Signal Processing

Produce a heat map and/or IQ Data with the same algorithms that FMCW signal processing equipment would use, to visualize the effects of limitations in such algorithms and/or optimize the parameters in such algorithms.

FMCW Signal Processing

To obtain such a heat map and/or IQ Data, do the following:

  1. In the results tree, select Power (MS) or Power. These are the power received by the receiver antenna and the power received by a hypothetical isotropic antenna, respectively.
  2. Click Display > FMCW Radar.
  3. Click on the radar result pixel.
  4. On the FMCW Radar Postprocessing dialog, specify the parameters.

You can specify the radar parameters using two modes, either with Set Radar Parameters or Design Radar Parameters.

Set Radar Parameters

You can specify the following radar parameters:
  • Chirp duration
    The sawtooth chirp sweep period in μs. It has an impact on the maximum measurable velocity and on the velocity resolution1 of the radar.
  • Sweep Bandwidth
    The difference between starting and final frequency of a chirp. It has an impact on the maximum measurable range and on the range resolution2 of the radar.
  • Number of Chirps
    The number of chirps in one frame. It has an impact on the velocity resolution.
  • Frequency Bins
    The number of FFT samples in one chirp. It has an impact on the maximum detectable range.

Design Radar Parameters

You can specify performance quantities like the desired range, range resolution, maximum velocity, and velocity resolution. It will calculate/design the radar parameters (for example, chirp duration, sweep bandwidth, number of chirps, and FFT samples) that can satisfy the required performance quantities.

You can specify the desired output and optionally the type of windowing function. Windowing functions are applied in the time domain to suppress the side lobes in the frequency domain. It is also used to detect low signals that could be hidden beneath the side lobe of another target.

If a heat map is chosen, it will be plotted. If IQ Data is selected, it is written to disk in ASCII format for external signal processing.

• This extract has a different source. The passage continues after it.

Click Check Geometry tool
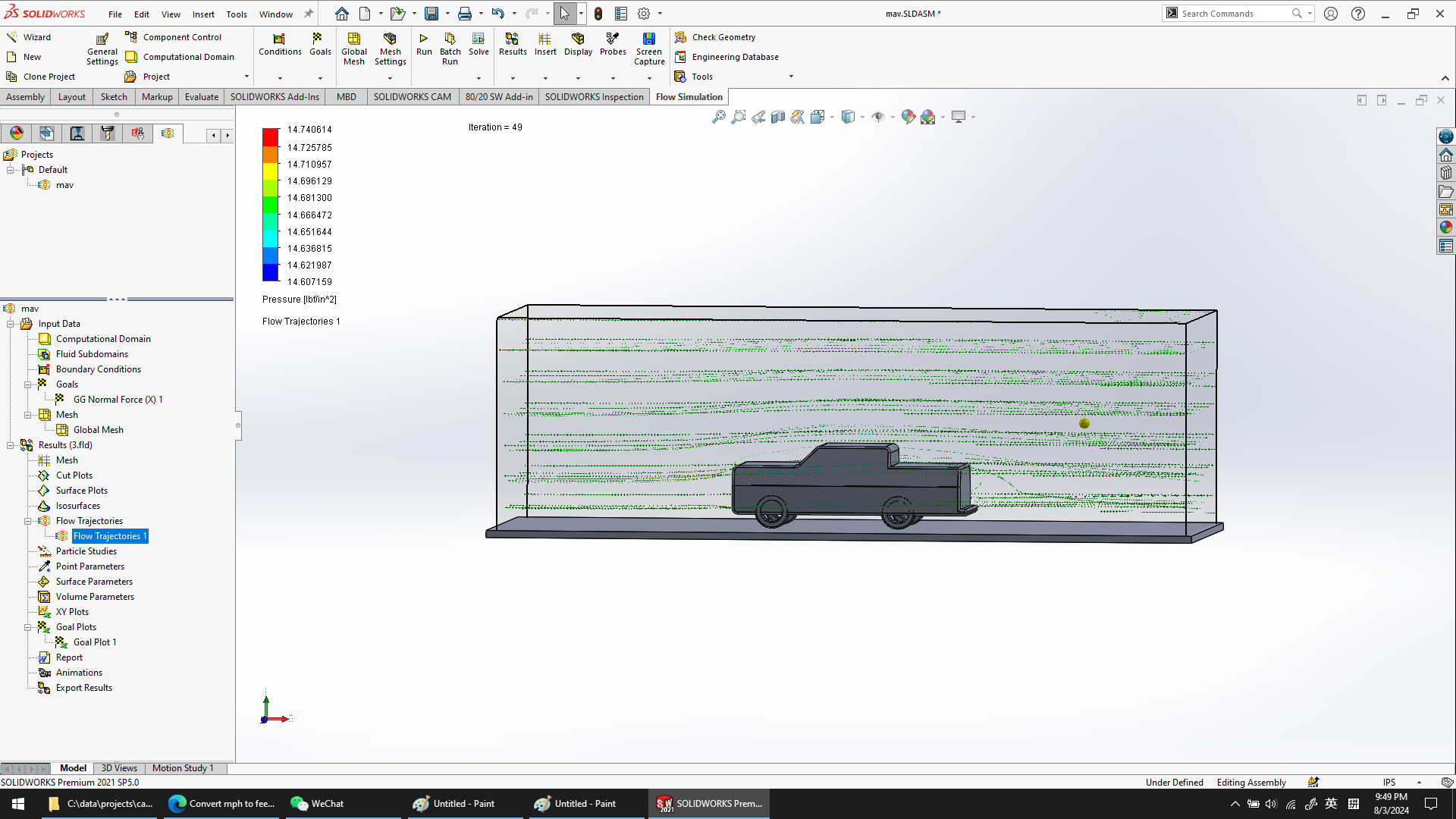Image resolution: width=1456 pixels, height=819 pixels. coord(723,37)
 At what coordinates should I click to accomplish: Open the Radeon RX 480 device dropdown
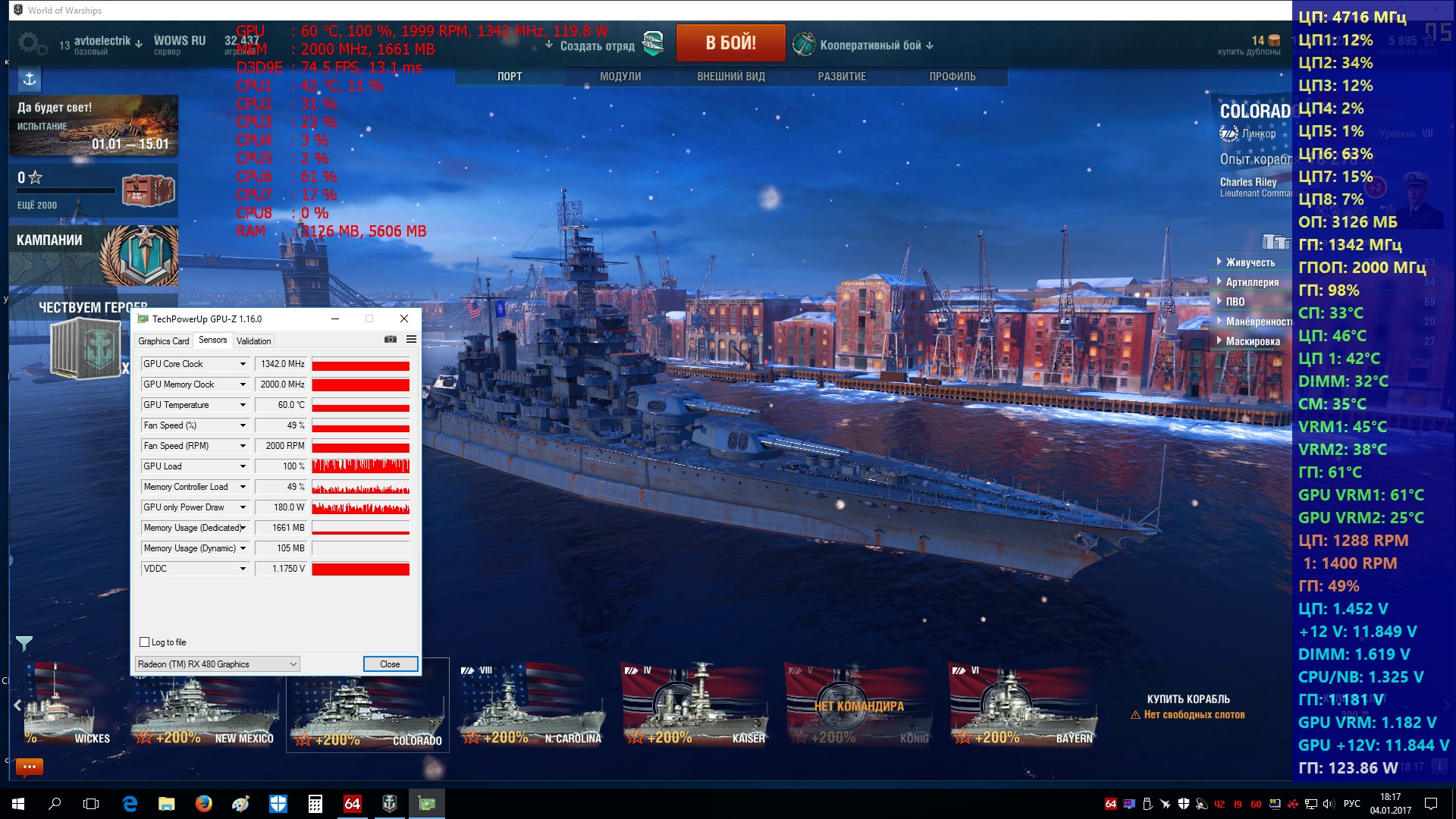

Figure 1. A snapshot in a time-variant simulation and an example of the heat map produced by FMCW processing. This heat map shows not only the range and relative velocities, but also the artifacts produced by the signal-processing algorithm with user-defined parameters.
1 Velocity resolution is the ability to resolve two objects having close velocities (they show up as two peaks in the heat map).
2 Range resolution is the ability to resolve two closely spaced objects (they show up as two peaks in the heat map).